On that metric - the A380 competed well with the 777, which was the market at the time that Airbus decided to go ahead with their super jumbo.
Ironically, that metric is why the 747 dominated the long haul international market for so long, its CASM was less than half that of Concorde when they both hit the market in 1968, and the 747 was dramatically lower than the DC-8 and 707.
The real failure of the A380 (and I've said this before on BITOG) was Airbus getting the future of air travel wrong.
In about 1998, Boeing and Airbus looked ahead.
Airbus saw ever-larger airplanes competing for the finite number of slots at major hubs around the world. More passengers for each slot was the way to win in that vision of the future. Hence, A380.
Boeing saw long-range point to point service as the future. Mid size markets connected directly, bypassing crowded hubs and airspace. Enter the Sonic Cruiser - a 0.95 mach mid-size (767) airplane of exceptional range. As the design work progressed, 9-11 and oil price shocks altered airline demand - they wanted fuel-efficiency more than speed, with long range, in a mid-size airplane. The 7E7 (for efficient).
7E7 was radical, composite fuselage, new systems architecture and engines to maximize economy. Long range. Mid size. When the design was finalized, it was named...
787.
1,500 orders later, it's quite clear that Boeing got the vision of the future right.
Here's an example of where the 787 crushes the competition: SFO - Chengdu, China.
Why Chengdu? Home of an incredible number of high-tech companies and factories building tech. Apple, Intel, IBM, Cisco, Nokia, Motorola, and others all have facilities and business there. So, lots of folks want to go SFO-Chengdu (pre-CV-19, and soon, when it opens up again).

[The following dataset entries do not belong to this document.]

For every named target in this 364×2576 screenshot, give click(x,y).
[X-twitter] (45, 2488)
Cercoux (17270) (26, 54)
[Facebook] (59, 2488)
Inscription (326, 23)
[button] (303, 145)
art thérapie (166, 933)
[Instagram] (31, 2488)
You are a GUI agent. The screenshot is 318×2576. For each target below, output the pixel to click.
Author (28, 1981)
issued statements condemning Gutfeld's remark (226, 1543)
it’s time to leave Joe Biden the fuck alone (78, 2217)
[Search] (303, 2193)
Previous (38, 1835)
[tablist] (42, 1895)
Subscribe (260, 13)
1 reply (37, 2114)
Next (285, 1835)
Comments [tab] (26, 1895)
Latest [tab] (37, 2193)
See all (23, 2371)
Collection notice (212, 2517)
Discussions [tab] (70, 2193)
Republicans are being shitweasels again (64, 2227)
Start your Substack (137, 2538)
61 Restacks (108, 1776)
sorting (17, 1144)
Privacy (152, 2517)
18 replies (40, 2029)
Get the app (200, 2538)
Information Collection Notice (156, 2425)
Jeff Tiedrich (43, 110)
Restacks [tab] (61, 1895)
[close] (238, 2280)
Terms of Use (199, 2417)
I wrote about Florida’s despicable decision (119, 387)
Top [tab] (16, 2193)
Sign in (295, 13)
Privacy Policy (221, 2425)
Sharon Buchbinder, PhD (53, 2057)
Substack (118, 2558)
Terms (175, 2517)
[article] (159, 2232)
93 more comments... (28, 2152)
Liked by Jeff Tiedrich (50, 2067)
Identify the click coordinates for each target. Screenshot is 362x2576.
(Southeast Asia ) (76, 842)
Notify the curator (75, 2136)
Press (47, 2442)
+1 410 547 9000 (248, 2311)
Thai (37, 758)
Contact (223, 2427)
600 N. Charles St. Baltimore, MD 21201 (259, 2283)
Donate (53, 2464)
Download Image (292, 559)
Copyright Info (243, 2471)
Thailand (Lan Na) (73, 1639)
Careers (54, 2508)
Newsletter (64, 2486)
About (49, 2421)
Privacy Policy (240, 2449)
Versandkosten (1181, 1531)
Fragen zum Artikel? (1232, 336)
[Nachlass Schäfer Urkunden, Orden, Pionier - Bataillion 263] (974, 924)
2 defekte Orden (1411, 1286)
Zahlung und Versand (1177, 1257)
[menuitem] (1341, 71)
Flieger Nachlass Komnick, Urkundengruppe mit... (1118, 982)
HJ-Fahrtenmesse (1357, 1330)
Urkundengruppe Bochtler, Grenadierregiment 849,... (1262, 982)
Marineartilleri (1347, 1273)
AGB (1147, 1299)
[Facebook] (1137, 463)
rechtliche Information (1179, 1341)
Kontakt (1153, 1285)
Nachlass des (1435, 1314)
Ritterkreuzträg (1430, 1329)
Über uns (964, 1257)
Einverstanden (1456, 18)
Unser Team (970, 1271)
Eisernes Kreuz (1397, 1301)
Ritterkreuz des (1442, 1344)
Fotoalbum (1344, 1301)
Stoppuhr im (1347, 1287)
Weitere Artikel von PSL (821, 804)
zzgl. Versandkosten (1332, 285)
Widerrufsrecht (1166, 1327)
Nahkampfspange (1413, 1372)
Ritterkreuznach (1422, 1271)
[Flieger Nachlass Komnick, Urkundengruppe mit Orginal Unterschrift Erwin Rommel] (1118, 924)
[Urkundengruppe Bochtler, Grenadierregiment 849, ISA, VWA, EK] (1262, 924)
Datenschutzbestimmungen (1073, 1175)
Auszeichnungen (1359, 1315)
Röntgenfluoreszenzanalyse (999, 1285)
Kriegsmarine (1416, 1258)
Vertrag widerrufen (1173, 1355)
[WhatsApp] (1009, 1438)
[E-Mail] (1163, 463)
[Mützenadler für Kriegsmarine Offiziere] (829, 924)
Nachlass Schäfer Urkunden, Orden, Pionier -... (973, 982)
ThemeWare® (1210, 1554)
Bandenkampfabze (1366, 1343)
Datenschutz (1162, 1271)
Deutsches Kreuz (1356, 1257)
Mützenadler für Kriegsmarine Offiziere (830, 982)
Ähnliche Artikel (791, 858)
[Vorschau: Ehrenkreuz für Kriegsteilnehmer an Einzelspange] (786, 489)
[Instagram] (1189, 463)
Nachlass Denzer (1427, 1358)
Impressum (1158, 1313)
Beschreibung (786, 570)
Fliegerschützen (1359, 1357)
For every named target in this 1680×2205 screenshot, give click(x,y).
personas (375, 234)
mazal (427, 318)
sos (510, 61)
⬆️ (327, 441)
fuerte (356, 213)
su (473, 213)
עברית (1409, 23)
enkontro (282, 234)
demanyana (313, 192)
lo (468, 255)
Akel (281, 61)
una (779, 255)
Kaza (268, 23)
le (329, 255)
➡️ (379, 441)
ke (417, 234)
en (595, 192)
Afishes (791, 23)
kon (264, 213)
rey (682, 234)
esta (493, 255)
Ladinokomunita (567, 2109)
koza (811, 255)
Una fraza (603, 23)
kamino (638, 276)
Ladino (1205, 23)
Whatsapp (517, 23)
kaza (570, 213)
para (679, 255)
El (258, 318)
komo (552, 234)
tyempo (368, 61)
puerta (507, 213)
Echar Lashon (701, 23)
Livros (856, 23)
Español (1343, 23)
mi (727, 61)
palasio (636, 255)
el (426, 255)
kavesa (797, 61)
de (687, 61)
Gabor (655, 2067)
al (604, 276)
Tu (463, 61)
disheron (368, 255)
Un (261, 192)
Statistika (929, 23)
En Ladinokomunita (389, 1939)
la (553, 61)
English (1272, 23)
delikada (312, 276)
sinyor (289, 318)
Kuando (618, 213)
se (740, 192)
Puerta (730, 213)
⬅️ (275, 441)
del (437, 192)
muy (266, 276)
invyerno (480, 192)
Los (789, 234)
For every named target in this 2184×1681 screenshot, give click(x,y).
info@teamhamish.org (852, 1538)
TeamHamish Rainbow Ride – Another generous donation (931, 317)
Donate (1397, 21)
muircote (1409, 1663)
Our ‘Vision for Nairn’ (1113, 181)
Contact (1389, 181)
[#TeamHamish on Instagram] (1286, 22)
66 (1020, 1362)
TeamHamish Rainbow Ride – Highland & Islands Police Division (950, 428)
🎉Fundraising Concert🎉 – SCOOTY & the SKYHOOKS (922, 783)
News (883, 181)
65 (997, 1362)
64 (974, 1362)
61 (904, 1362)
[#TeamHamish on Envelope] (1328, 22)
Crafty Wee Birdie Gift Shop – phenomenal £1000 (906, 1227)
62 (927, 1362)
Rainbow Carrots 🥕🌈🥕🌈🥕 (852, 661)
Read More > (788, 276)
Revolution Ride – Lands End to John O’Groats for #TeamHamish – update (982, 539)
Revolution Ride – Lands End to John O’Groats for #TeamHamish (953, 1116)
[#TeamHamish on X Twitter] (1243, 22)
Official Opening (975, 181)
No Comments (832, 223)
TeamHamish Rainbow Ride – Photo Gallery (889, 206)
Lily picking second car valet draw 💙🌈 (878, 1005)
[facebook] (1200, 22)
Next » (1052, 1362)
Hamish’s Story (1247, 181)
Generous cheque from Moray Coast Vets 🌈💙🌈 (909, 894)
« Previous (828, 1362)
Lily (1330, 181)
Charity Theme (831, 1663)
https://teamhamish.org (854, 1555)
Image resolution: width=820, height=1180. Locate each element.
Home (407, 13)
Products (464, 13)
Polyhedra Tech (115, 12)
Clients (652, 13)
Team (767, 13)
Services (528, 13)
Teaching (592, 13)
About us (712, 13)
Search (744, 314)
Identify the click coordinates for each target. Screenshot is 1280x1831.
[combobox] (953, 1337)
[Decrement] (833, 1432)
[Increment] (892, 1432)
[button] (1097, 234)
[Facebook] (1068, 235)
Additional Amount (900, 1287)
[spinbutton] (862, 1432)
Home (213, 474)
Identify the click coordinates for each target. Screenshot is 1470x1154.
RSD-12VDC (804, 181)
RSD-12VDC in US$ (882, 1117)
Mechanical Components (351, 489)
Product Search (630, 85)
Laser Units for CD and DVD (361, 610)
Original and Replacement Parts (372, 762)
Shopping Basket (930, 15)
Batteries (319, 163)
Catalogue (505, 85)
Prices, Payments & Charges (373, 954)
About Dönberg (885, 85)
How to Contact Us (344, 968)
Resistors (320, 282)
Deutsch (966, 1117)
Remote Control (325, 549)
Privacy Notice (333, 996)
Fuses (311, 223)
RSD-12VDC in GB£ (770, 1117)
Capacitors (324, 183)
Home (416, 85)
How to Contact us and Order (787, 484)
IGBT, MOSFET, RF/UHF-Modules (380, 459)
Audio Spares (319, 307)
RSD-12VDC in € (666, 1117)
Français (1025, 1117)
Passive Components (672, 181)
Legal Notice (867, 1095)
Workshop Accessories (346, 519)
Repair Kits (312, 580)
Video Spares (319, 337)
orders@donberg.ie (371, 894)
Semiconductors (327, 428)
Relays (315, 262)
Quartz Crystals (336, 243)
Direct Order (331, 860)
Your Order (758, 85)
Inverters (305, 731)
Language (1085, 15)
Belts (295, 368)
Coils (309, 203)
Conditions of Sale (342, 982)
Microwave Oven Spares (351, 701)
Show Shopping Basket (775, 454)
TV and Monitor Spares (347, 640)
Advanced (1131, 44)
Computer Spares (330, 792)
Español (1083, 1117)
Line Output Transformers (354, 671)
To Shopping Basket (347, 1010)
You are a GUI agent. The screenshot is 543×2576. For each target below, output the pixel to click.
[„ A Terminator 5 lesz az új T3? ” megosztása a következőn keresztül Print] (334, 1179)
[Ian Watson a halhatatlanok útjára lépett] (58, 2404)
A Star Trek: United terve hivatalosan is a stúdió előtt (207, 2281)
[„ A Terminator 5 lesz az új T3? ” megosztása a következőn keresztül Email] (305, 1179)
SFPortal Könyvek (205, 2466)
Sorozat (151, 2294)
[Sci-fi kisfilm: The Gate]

To travel on any regular airline, the route is through Tokyo, Beijing, or Hong-Kong hubs of those major carriers. Change planes, two flights, takes about 24 hours.
But the 787 can fly direct, at 0.85 mach, in just under 16 hours. 8 hours faster. No hub delays. Lower CASM than the 777 or 747s used on those SFO-hub flights.
787 wins.
That's why Boeing has sold so many of them.
And the A380?
The biggest loser. Nobody wants huge numbers of people moving between hubs when point to point service can be more efficient, and a better travel experience.